■ **Your task**: Repeat the entire listing below exactly.

_ _ _

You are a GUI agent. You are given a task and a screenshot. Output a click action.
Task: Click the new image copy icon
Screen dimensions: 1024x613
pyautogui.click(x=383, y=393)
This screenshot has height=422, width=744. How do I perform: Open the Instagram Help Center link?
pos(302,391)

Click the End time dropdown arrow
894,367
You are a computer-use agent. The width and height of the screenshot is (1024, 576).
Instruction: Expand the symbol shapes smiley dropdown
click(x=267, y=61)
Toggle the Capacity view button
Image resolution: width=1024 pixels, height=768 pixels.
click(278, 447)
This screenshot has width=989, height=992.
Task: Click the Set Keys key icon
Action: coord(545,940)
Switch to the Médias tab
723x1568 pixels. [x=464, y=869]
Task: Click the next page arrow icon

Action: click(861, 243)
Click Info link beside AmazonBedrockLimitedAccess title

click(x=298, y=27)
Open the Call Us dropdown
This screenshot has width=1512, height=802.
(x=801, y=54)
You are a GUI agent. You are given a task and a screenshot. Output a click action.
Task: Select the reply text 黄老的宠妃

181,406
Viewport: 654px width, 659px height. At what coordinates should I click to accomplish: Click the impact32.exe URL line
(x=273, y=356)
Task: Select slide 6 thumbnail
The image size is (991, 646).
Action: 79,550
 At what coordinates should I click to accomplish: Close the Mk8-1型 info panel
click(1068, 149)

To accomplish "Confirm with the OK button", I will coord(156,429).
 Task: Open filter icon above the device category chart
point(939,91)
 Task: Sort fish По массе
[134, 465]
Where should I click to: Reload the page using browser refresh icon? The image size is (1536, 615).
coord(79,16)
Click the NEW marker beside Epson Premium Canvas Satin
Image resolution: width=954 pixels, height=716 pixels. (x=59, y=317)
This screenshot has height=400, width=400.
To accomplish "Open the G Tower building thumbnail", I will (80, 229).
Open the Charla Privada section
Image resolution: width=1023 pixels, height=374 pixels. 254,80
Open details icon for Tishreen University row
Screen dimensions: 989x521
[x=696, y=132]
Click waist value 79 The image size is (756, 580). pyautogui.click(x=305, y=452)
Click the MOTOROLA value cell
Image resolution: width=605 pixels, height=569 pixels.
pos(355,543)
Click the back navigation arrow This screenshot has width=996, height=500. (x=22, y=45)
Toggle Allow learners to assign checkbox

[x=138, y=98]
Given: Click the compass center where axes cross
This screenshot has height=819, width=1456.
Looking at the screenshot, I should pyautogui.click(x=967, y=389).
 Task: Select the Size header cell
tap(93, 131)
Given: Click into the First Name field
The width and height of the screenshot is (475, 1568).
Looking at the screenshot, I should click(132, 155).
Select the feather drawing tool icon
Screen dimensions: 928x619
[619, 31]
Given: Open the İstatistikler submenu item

_ _ _

■ **Written answer**:
You are a GUI agent. You are given a task and a screenshot. Output a click action.
Task: Click the new image copy icon
Screen dimensions: 1024x613
pyautogui.click(x=383, y=393)
This screenshot has height=422, width=744. How do I perform: Open the Instagram Help Center link?
pos(302,391)

Click the End time dropdown arrow
894,367
You are a computer-use agent. The width and height of the screenshot is (1024, 576).
Instruction: Expand the symbol shapes smiley dropdown
click(x=267, y=61)
Toggle the Capacity view button
Image resolution: width=1024 pixels, height=768 pixels.
click(278, 447)
This screenshot has width=989, height=992.
Task: Click the Set Keys key icon
Action: coord(545,940)
Switch to the Médias tab
723x1568 pixels. [x=464, y=869]
Task: Click the next page arrow icon

Action: click(861, 243)
Click Info link beside AmazonBedrockLimitedAccess title

click(x=298, y=27)
Open the Call Us dropdown
This screenshot has width=1512, height=802.
(x=801, y=54)
You are a GUI agent. You are given a task and a screenshot. Output a click action.
Task: Select the reply text 黄老的宠妃

181,406
Viewport: 654px width, 659px height. At what coordinates should I click to accomplish: Click the impact32.exe URL line
(x=273, y=356)
Task: Select slide 6 thumbnail
The image size is (991, 646).
Action: 79,550
 At what coordinates should I click to accomplish: Close the Mk8-1型 info panel
click(1068, 149)

To accomplish "Confirm with the OK button", I will coord(156,429).
 Task: Open filter icon above the device category chart
point(939,91)
 Task: Sort fish По массе
[134, 465]
Where should I click to: Reload the page using browser refresh icon? The image size is (1536, 615).
coord(79,16)
Click the NEW marker beside Epson Premium Canvas Satin
Image resolution: width=954 pixels, height=716 pixels. (x=59, y=317)
This screenshot has height=400, width=400.
To accomplish "Open the G Tower building thumbnail", I will (80, 229).
Open the Charla Privada section
Image resolution: width=1023 pixels, height=374 pixels. 254,80
Open details icon for Tishreen University row
Screen dimensions: 989x521
[x=696, y=132]
Click waist value 79 The image size is (756, 580). pyautogui.click(x=305, y=452)
Click the MOTOROLA value cell
Image resolution: width=605 pixels, height=569 pixels.
pos(355,543)
Click the back navigation arrow This screenshot has width=996, height=500. (x=22, y=45)
Toggle Allow learners to assign checkbox

[x=138, y=98]
Given: Click the compass center where axes cross
This screenshot has height=819, width=1456.
Looking at the screenshot, I should pyautogui.click(x=967, y=389).
 Task: Select the Size header cell
tap(93, 131)
Given: Click into the First Name field
The width and height of the screenshot is (475, 1568).
Looking at the screenshot, I should click(132, 155).
Select the feather drawing tool icon
Screen dimensions: 928x619
[619, 31]
Given: Open the İstatistikler submenu item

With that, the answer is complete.